77 FR 231 pgs. 71426-71427 - Proposed Collection; Comment Request: Healthy Communities Study: How Communities Shape Children's Health (HCS)

Type: NOTICEVolume: 77Number: 231Pages: 71426 - 71427
FR document: [FR Doc. 2012-28998 Filed 11-29-12; 8:45 am]
Agency: Health and Human Services Department
Sub Agency: National Institutes of Health
Official PDF Version:  PDF Version

DEPARTMENT OF HEALTH AND HUMAN SERVICES

National Institutes of Health

Proposed Collection; Comment Request: Healthy Communities Study: How Communities Shape Children's Health (HCS)

SUMMARY:

In compliance with the requirement of Section 3506(c)(2)(A) of the Paperwork Reduction Act of 1995, for opportunity for public comment on proposed data collection projects, the National Heart, Lung, and Blood Institute (NHLBI), the National Institutes of Health (NIH) will publish periodic summaries of proposed projects to be submitted to the Office of Management and Budget (OMB) for review and approval.

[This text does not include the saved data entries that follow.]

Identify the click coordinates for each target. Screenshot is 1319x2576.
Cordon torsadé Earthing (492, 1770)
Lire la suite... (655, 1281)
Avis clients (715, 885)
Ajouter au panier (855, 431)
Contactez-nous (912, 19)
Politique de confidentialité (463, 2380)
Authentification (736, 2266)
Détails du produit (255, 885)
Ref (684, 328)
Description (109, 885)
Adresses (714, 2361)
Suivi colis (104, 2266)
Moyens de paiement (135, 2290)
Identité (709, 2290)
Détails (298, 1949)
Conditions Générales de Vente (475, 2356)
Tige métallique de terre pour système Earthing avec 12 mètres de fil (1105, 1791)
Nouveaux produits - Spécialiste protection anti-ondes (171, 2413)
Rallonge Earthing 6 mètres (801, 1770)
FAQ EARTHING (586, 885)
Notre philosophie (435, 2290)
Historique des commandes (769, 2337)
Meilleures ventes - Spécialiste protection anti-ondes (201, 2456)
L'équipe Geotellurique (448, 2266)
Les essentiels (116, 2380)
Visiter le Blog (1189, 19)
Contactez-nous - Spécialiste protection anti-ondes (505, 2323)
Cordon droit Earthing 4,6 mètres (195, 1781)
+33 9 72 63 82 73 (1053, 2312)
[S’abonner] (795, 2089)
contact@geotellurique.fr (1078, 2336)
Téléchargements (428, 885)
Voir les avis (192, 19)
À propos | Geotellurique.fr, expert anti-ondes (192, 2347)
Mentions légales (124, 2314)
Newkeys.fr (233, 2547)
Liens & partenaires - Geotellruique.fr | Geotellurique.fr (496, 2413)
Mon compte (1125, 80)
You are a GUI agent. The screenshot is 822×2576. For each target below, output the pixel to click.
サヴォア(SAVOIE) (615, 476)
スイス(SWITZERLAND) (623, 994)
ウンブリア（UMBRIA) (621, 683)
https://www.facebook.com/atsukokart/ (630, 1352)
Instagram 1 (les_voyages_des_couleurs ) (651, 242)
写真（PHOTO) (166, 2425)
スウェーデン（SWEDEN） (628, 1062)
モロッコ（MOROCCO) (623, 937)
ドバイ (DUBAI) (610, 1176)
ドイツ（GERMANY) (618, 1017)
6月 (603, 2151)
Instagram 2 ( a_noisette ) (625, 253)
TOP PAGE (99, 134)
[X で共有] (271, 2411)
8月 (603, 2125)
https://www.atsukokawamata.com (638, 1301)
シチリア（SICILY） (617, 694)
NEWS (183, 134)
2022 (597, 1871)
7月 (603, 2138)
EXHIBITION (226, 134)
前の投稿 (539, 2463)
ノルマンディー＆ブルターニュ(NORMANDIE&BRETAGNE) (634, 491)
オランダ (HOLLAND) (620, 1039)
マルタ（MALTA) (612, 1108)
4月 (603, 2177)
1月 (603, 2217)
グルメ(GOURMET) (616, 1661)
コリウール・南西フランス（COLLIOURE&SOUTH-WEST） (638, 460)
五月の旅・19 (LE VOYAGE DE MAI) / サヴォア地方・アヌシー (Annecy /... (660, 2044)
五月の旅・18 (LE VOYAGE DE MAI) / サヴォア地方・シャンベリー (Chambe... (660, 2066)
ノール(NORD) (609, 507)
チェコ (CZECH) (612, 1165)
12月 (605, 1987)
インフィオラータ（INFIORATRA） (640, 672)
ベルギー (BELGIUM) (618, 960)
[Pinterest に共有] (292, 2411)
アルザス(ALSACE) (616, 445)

Proposed Collection: Title: Healthy Communities Study: How Communities Shape Children's Health (HCS). Type of Information Collection Request: Revision-OMB# 0925-0649. Need and Use of Information Collection: The HCS will address the need for a cross-cutting national study of community programs and policies and their relationship to childhood obesity. The HCS is an observational study of communities that aims to (1) determine the associations between community programs/policies and Body Mass Index (BMI), diet, and physical activity in children; and (2) identify the community, family, and child factors that modify or mediate the associations between community programs/policies and BMI, diet, and physical activity in children. A total of 264 communities and over 21,000 elementary and middle school children and their parents will be part of the HCS. A HCS community is defined as a high school catchment area. The study examines quantitative and qualitative information obtained from community-based initiatives; community characteristics (e.g., school environment); measurements of children's physical activity levels and dietary practices; and children's and parents' BMIs. Results from the Healthy Communities Study may influence the future development and funding of policies and programs to reduce childhood obesity. Furthermore, HCS results will be published in scientific journals and will be used for the development of future research initiatives targeting childhood obesity. Frequency of Response: One time. Affected Public: Families or households; businesses, other for-profit, and non-profit. Type of Respondents: Parents, children, community key informants (who have knowledge about community programs/policies related to healthy nutrition, physical activity, and healthy weight of children), food service personnel, physical education instructors, school liaisons, and physicians or medical secretaries. The annual reporting burden is as follows: Estimated number of respondents: 207,029; Estimated Number of Responses per Respondent: 1; and Estimated Total Burden Hours Requested: 35,588. The annualized cost to respondents is estimated at $458,189. There are no capital, operating, or maintenance costs to report.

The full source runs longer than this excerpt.